Lavishly illustrated with historical images and a new body of work by the celebrated photographer Hélène Binet, Jewish Country Houses is the first to tell their story, from the playful historicism of the National Trust’s Waddesdon Manor in Buckinghamshire to the modernist masterpiece that is the Villa Tugendhat in the Czech city of Brno – and across the pond to the United States, where American Jews infused the European country house tradition with their own distinctive concerns and experiences. This book emerges from a four-year research project funded by the UK Arts and Humanities Research Council that aims to establish Jewish country houses as a focus for research, a site of European memory, and a significant aspect of European Jewish heritage and material culture.
Join us for a discussion of Jewish Country Houses with editors Juliet Carey and Abigail Green.

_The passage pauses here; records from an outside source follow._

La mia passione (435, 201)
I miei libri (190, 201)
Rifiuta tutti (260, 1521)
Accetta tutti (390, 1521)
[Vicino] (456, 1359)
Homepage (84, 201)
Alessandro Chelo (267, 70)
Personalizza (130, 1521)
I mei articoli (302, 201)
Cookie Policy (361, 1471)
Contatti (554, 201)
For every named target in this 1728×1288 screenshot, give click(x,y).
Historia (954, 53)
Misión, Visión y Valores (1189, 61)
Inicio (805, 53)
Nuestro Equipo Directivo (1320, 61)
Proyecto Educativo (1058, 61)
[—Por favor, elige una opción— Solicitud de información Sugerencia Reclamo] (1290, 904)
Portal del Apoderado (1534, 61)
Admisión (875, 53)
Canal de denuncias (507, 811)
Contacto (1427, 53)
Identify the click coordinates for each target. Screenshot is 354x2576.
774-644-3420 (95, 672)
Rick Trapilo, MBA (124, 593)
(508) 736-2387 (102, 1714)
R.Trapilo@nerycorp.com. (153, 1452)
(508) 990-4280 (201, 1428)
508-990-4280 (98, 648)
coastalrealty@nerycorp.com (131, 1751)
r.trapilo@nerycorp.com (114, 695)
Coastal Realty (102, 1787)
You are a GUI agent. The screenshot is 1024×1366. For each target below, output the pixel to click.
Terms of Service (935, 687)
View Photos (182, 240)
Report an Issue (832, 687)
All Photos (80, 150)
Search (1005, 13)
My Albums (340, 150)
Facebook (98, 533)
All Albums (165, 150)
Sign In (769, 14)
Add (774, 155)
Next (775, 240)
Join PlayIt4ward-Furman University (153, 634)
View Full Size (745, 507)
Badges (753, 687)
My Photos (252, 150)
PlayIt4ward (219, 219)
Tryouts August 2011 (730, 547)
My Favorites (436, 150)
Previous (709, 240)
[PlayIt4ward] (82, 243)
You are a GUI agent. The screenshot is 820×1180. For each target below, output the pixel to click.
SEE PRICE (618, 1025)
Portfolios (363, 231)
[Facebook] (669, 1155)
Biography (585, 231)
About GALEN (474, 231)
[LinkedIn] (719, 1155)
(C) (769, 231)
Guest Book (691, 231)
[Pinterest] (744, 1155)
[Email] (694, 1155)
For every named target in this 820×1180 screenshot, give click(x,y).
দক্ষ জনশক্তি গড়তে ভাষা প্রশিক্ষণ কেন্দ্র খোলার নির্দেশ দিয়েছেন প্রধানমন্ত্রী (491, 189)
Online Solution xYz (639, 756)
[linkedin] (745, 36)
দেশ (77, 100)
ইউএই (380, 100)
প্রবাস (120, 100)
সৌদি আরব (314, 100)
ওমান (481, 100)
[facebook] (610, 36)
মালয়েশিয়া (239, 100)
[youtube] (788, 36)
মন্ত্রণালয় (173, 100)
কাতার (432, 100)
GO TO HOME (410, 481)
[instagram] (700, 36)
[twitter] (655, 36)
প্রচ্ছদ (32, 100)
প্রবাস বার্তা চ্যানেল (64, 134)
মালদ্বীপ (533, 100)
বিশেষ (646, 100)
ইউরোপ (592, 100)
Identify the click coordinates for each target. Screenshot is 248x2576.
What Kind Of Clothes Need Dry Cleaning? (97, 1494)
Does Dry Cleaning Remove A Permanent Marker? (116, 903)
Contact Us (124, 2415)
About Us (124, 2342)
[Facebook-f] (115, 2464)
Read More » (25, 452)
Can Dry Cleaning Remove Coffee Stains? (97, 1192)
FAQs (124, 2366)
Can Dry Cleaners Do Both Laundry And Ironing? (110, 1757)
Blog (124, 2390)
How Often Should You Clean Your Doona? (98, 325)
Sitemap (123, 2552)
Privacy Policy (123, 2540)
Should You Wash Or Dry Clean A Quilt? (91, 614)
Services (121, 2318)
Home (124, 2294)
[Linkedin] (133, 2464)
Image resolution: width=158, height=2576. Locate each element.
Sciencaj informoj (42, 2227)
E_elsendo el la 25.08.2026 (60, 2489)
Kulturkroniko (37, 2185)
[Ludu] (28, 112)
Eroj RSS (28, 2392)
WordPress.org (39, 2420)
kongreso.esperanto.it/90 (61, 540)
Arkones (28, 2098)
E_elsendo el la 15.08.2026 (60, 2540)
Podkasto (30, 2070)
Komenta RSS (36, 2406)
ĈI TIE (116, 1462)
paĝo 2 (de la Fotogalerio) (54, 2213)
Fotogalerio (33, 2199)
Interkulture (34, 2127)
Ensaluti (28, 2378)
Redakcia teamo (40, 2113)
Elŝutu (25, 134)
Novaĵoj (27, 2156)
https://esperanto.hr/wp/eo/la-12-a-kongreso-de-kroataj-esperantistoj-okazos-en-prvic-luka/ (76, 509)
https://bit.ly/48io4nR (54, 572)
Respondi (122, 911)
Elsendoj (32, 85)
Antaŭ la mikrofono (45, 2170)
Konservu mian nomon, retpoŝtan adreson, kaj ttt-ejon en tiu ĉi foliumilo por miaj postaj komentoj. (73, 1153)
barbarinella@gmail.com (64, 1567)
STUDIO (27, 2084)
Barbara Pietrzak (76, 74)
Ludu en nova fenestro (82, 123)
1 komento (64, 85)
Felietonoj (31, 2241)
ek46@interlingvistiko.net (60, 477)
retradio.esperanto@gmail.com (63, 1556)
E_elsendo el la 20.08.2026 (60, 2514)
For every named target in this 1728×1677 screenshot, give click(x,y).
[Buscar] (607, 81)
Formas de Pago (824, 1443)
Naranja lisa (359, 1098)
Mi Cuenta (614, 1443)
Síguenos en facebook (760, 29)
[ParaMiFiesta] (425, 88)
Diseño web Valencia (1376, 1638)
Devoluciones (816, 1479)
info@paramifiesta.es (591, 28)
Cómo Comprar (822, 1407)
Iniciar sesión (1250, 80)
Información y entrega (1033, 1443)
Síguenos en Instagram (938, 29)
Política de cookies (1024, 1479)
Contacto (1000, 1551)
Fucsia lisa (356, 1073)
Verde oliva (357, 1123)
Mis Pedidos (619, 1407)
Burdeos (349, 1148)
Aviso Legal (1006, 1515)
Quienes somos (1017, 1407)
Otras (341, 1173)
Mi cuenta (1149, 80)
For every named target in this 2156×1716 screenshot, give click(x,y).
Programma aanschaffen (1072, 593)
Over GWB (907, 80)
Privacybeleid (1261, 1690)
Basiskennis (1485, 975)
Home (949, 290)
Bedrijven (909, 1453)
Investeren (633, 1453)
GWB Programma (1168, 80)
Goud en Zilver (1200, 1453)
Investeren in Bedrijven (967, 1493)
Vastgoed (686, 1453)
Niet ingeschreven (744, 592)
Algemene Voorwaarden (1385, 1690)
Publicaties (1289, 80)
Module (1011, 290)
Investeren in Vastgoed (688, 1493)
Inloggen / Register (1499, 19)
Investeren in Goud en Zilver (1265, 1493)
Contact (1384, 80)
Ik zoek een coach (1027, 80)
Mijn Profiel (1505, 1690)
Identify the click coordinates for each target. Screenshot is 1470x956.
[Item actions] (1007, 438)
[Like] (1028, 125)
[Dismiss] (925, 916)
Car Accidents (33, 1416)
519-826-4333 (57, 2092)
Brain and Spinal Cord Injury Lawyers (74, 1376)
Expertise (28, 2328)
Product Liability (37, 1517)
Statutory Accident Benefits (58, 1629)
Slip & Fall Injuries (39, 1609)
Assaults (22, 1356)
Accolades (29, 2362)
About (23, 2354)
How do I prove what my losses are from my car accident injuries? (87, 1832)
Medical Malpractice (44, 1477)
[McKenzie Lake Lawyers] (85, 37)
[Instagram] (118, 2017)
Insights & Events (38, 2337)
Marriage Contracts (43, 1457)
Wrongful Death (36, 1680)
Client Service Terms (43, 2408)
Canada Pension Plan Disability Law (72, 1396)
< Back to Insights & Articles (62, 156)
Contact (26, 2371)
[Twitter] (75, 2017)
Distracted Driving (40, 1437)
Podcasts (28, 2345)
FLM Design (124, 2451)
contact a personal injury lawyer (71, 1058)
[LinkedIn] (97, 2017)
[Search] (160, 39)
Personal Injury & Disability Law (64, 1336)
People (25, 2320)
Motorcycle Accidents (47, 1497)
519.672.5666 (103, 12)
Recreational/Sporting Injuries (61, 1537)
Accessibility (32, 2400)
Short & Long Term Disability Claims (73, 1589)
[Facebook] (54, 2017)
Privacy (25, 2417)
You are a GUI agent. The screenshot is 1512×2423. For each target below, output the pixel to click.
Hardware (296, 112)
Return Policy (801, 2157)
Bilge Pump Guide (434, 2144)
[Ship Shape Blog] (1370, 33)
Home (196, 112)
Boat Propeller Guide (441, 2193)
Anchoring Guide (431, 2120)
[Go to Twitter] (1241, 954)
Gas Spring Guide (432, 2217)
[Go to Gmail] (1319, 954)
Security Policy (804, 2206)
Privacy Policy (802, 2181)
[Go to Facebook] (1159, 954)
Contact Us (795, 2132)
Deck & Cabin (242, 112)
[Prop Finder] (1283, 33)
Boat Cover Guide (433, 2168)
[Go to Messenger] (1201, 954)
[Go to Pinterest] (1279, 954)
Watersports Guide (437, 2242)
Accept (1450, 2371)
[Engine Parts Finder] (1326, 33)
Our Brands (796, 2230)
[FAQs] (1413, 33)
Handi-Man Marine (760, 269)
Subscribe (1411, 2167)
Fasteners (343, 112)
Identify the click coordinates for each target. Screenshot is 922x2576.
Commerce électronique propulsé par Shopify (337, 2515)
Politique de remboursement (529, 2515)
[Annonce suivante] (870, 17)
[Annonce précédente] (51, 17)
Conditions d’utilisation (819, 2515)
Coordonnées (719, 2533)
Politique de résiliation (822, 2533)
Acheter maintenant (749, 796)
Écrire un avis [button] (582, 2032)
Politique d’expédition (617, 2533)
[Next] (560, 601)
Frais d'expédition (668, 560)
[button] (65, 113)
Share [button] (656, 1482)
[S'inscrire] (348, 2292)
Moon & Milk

Juliet Carey is Senior Curator at Waddesdon Manor, where she is in charge of paintings, sculpture and works on paper. She has curated exhibitions and published on subjects including Elizabethan portraits and French drawings, Guercino, Chardin, Gainsborough and Gustave Moreau, Sèvres porcelain and Edmund de Waal. This year she has curated two exhibitions relating to the Jewish Country Houses project – photographs by Hélène Binet and Pablo Bronstein: the Temple of Solomon and its Contents (opening July 16th).
Abigail Green is Professor of Modern European History at the University of Oxford, and a Fellow of Brasenose College. She is author of the award-winning Moses Montefiore: Jewish Liberator, Imperial Hero, which was a TLS Book of the year, and a New Republic Best Book of 2010, and a regular contributor to the London Review of Books and the Times Literary Supplement. Her next book, to be published by Princeton UP, will tell the story of the Jewish revolutionaries who made European liberalism, and their children – who took that tradition into the twentieth century and across the Atlantic. She has led the Jewish Country Houses project since its inception.